* WORK ORDER A *
Answer these questions about the season creep post below, marking each answer to match:
(i) Where was the summit photo taken, and in what year?
(ii) For the temperate Midwest, which two seasonal changes does season creep bring?
(iii) If average spring temperatures in the Western US rise two degrees Celsius, how early is high-altitude snow melt runoff predicted to occur?

* DOCUMENT PASSAGE *
****
This photo is epic AND relevant. I promise. Keep reading. (Photo courtesy of me! Summit of the South Sister Mountain, Three Sisters Wilderness, Oregon, 2015).
Season creep is the reason I can’t celebrate my March birthday outside anymore, as well as why I no longer need to ruin my Halloween costume with a winter coat.
It’s the trend of seasons shifting over time. For the temperate Midwest (us), this earthly process means colder springs and warmer autumns. This phenomenon interests me because these changes are usually large-scale; the crazy part about season creep is we can feel it in our own lifetimes! Do you remember when March actually felt like spring? I do! And I’m obviously bitter that it’s becoming as unpleasant as February, which now seems almost as bad as our usual Januaries.
Season creep doesn’t just bother us; all the classic biotic factors are affected. Certain species of migratory birds no longer migrate, because toughing out a mild winter is a lot less work than traveling south for winter break. Bodies of water that freeze regularly now freeze less frequently, melt sooner, and fill up spring lakes way earlier. ..
…Which brings us to our vanishing ice patches. Were you waiting for me to yell Natural Disaster? You’ve read my posts before, haven’t you?
The snow spots on the South Sister serve to water the surrounding area in the summer. Here, they’re all but gone by the first week of August (Photo courtesy of me! Three Sisters Wilderness, Oregon, 2015).
If average spring temperatures rise only two degrees Celsius (yes, we use Celsius because we’re a science blog) in the Western US, runoff water from high-altitude snow melt is predicted to occur two months ahead of schedule. Imagine a winter-spring transition where lakes are already as replenished as they’ll be for the rest of the year. Cue longer summers, streams drying up early, intensifying droughts, and increasing forest fires; all sorts of havoc that has already exhausted the American West.
****
* WORK ORDER B *
Please rewrite the part of the listing that opens with its first line and closes with the line containing "The width and", replacing "screenshot" with "screen capture" everywhere in that part and leaving everything else unchanged.

* Saved data entries *
****
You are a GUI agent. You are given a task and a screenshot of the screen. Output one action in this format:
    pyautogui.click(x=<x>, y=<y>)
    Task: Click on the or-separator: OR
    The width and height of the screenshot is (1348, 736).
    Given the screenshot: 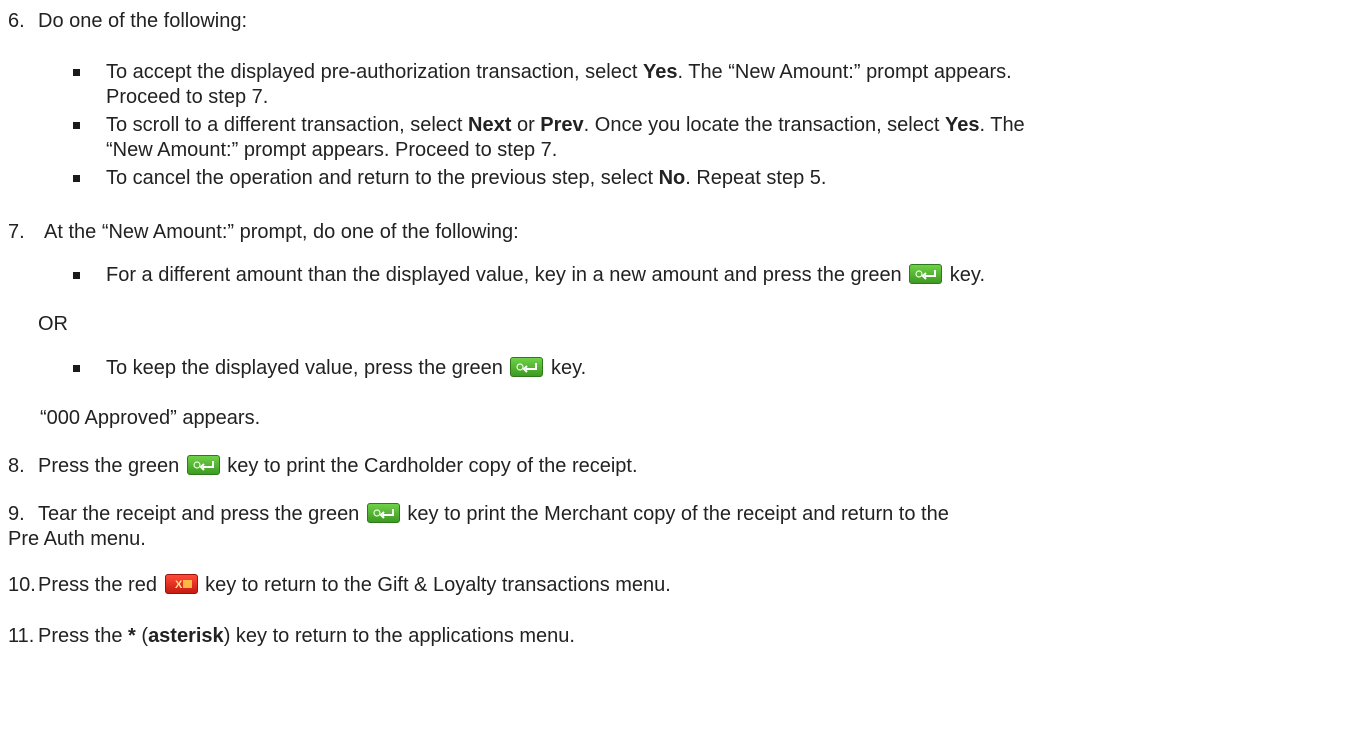 What is the action you would take?
    pyautogui.click(x=53, y=324)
****
* PROBLEM SOLUTION A *
(i) On the summit of the South Sister Mountain, Three Sisters Wilderness, Oregon, in 2015.
(ii) Colder springs and warmer autumns.
(iii) Two months ahead of schedule.

* PROBLEM SOLUTION B *
You are a GUI agent. You are given a task and a screen capture of the screen. Output one action in this format:
    pyautogui.click(x=<x>, y=<y>)
    Task: Click on the or-separator: OR
    The width and height of the screen capture is (1348, 736).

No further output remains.